Data
· · · ·
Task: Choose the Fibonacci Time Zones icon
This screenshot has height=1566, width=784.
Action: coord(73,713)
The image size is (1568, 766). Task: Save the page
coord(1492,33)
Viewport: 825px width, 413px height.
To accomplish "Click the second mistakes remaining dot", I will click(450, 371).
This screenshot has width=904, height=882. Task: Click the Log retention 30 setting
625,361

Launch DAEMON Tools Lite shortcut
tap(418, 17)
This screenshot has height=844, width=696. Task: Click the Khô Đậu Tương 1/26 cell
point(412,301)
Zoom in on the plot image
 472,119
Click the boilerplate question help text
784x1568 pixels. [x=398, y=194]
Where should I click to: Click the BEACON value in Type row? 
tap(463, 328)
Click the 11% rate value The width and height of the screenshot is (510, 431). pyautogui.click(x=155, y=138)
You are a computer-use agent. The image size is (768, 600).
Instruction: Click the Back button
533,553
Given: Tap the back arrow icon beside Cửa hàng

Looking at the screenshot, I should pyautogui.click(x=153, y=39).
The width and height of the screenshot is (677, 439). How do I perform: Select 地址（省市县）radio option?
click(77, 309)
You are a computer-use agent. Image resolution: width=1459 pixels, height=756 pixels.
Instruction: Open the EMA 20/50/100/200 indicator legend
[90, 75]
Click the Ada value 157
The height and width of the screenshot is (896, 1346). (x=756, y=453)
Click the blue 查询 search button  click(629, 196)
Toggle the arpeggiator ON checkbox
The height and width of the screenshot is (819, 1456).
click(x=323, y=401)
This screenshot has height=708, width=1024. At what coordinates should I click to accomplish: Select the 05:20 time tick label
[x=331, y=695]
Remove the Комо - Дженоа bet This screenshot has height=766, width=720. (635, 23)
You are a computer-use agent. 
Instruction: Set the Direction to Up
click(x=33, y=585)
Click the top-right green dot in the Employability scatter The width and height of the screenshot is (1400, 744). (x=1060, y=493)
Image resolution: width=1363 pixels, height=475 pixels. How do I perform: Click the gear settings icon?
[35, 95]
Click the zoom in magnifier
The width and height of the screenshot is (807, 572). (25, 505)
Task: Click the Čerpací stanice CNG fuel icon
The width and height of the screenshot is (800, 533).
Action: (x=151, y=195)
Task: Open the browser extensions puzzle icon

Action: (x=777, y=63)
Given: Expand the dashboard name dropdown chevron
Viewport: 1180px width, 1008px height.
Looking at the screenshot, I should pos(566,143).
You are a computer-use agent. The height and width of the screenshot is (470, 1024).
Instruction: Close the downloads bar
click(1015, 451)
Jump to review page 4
· · · ·
Work instructions
Recast every line of the records above as a Markdown table with two columns, Row and Record line, and leave out the blank lines.

Solved exercise
| Row | Record line |
|---|---|
| 1 | Task: Choose the Fibonacci Time Zones icon |
| 2 | This screenshot has height=1566, width=784. |
| 3 | Action: coord(73,713) |
| 4 | The image size is (1568, 766). Task: Save the page |
| 5 | coord(1492,33) |
| 6 | Viewport: 825px width, 413px height. |
| 7 | To accomplish "Click the second mistakes remaining dot", I will click(450, 371). |
| 8 | This screenshot has width=904, height=882. Task: Click the Log retention 30 setting |
| 9 | 625,361 |
| 10 | Launch DAEMON Tools Lite shortcut |
| 11 | tap(418, 17) |
| 12 | This screenshot has height=844, width=696. Task: Click the Khô Đậu Tương 1/26 cell |
| 13 | point(412,301) |
| 14 | Zoom in on the plot image |
| 15 |  472,119 |
| 16 | Click the boilerplate question help text |
| 17 | 784x1568 pixels. [x=398, y=194] |
| 18 | Where should I click to: Click the BEACON value in Type row?  |
| 19 | tap(463, 328) |
| 20 | Click the 11% rate value The width and height of the screenshot is (510, 431). pyautogui.click(x=155, y=138) |
| 21 | You are a computer-use agent. The image size is (768, 600). |
| 22 | Instruction: Click the Back button |
| 23 | 533,553 |
| 24 | Given: Tap the back arrow icon beside Cửa hàng |
| 25 | Looking at the screenshot, I should pyautogui.click(x=153, y=39). |
| 26 | The width and height of the screenshot is (677, 439). How do I perform: Select 地址（省市县）radio option? |
| 27 | click(77, 309) |
| 28 | You are a computer-use agent. Image resolution: width=1459 pixels, height=756 pixels. |
| 29 | Instruction: Open the EMA 20/50/100/200 indicator legend |
| 30 | [90, 75] |
| 31 | Click the Ada value 157 |
| 32 | The height and width of the screenshot is (896, 1346). (x=756, y=453) |
| 33 | Click the blue 查询 search button  click(629, 196) |
| 34 | Toggle the arpeggiator ON checkbox |
| 35 | The height and width of the screenshot is (819, 1456). |
| 36 | click(x=323, y=401) |
| 37 | This screenshot has height=708, width=1024. At what coordinates should I click to accomplish: Select the 05:20 time tick label |
| 38 | [x=331, y=695] |
| 39 | Remove the Комо - Дженоа bet This screenshot has height=766, width=720. (635, 23) |
| 40 | You are a computer-use agent.  |
| 41 | Instruction: Set the Direction to Up |
| 42 | click(x=33, y=585) |
| 43 | Click the top-right green dot in the Employability scatter The width and height of the screenshot is (1400, 744). (x=1060, y=493) |
| 44 | Image resolution: width=1363 pixels, height=475 pixels. How do I perform: Click the gear settings icon? |
| 45 | [35, 95] |
| 46 | Click the zoom in magnifier |
| 47 | The width and height of the screenshot is (807, 572). (25, 505) |
| 48 | Task: Click the Čerpací stanice CNG fuel icon |
| 49 | The width and height of the screenshot is (800, 533). |
| 50 | Action: (x=151, y=195) |
| 51 | Task: Open the browser extensions puzzle icon |
| 52 | Action: (x=777, y=63) |
| 53 | Given: Expand the dashboard name dropdown chevron |
| 54 | Viewport: 1180px width, 1008px height. |
| 55 | Looking at the screenshot, I should pos(566,143). |
| 56 | You are a computer-use agent. The height and width of the screenshot is (470, 1024). |
| 57 | Instruction: Close the downloads bar |
| 58 | click(1015, 451) |
| 59 | Jump to review page 4 |